Sustainable peace not possible without settling international disputes: Pakistan

PakistanSustainable peace not possible without settling international disputes: Pakistan

UNITED NATIONS: Pakistan has called for a decisive shift from responding to crises to preventing them in order to accomplish sustainable peace.

“Sustainable peace is a challenge and cannot be achieved unless the underlying causes of conflicts are addressed: poverty; environmental degradation; political and economic injustice; ethnic, tribal and religious tensions; and external interference and intervention,” Ambassador Maleeha Lodhi told the UN Security Council on Tuesday.

Speaking in a debate on conflict prevention and sustaining peace, the Pakistani envoy also underscored the need for the resolution of long-standing political disputes to build and sustain peace.

Prevention was a task to be shared by national Governments and national stakeholders, she said, emphasizing that only national actors could drive processes for sustainable peace.

Opening the debate, the new UN Secretary General, Antonio Guterres, said in an impassioned speech — his first to the 15-member Council — that he had made conflict prevention his top priority. “We spend far more time and resources responding to crises rather than preventing them. People are paying too high a price. We need a whole new approach,” Guterres stressed

He added, however, that it has also been difficult to persuade decision-makers at national and international levels that prevention must be their priority.

In her remarks, Ambassador Lodhi said the capacity of the United Nations for sustaining peace was relatively nascent. While its nation-building endeavours had mixed results, they were more productive and cost effective than unilateral actions taken by some Powers.

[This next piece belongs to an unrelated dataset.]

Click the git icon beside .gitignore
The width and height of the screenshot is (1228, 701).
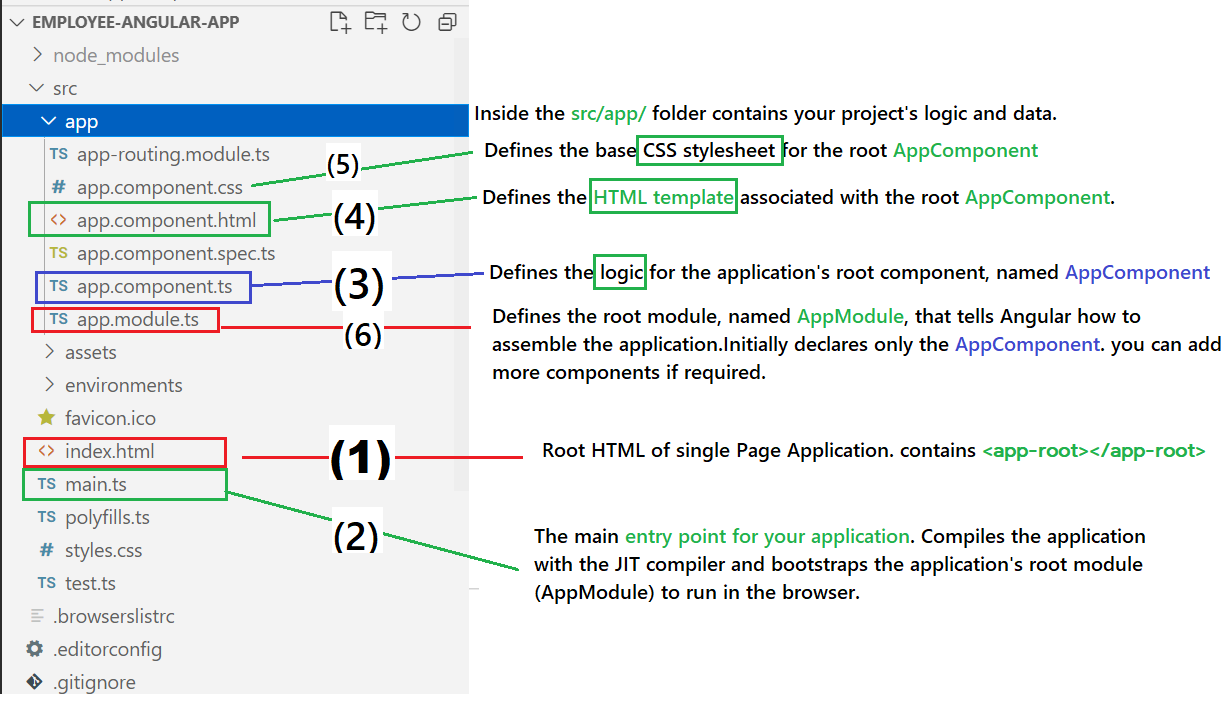tap(35, 682)
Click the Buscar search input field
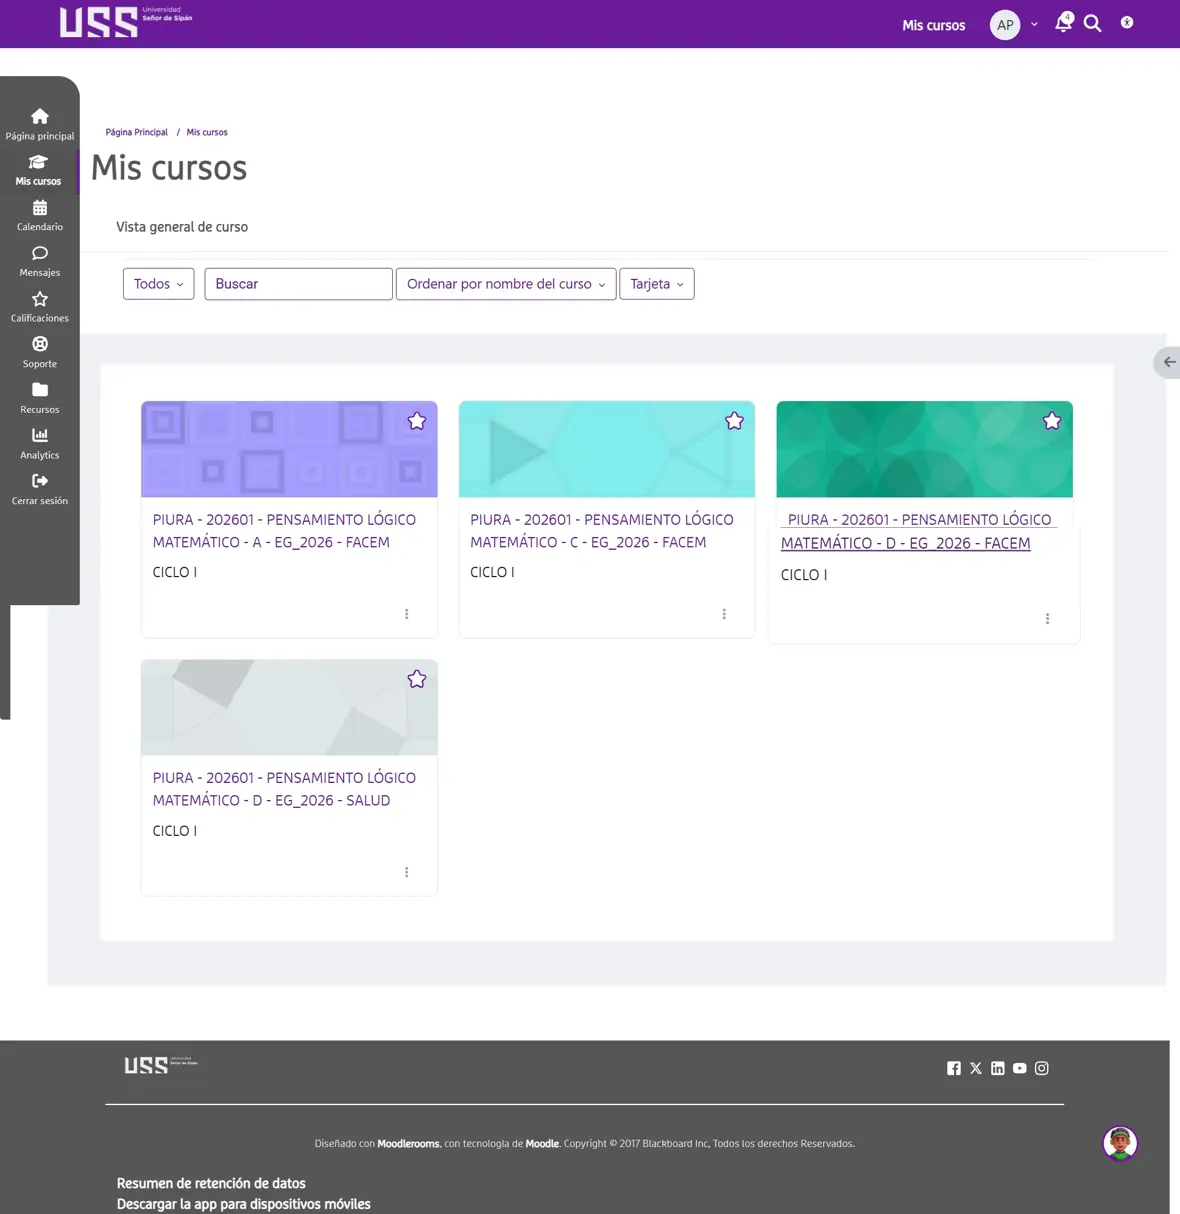The height and width of the screenshot is (1214, 1180). pos(298,284)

Sustaining peace entailed a political process, encompassing prevention of outbreak, escalation, continuation and recurrence of conflict, Ambassador Lodhi said. Inclusivity was the lynchpin for sustaining peace, she said, adding that only national actors could drive towards that goal.

“When we look at sustainable peace through the lens of conflict prevention then it is important to shift from a culture of reaction to a culture of prevention,” the Pakistani envoy added.

Effective preventive strategies relied on: — Early reaction to sign of trouble; Efforts to alleviate the factors that trigger violence and resolution of the underlying root causes of violence. In all these processes, national ownership was essential. Moving a country towards durable peace began with a clear understanding of the sources and nature of local conflicts.

“Ambitious conflict prevention strategies have to avoid the pitfalls of either a delayed reaction or reading incorrectly into signs of an impending conflict,” she said.

The UN and regional organizations maintain dozens of good-offices missions in or in proximity to countries faced with significant risks of conflict, Ambassador Lodhi noted. Existing conflict-prevention mechanisms, such as early-warning systems, were mostly designed to detect only imminent or recurring conflicts.

The United Nations, she said, could not fulfill the role of sustaining peace and preventing conflict without adequate financial resources, and political support of member states.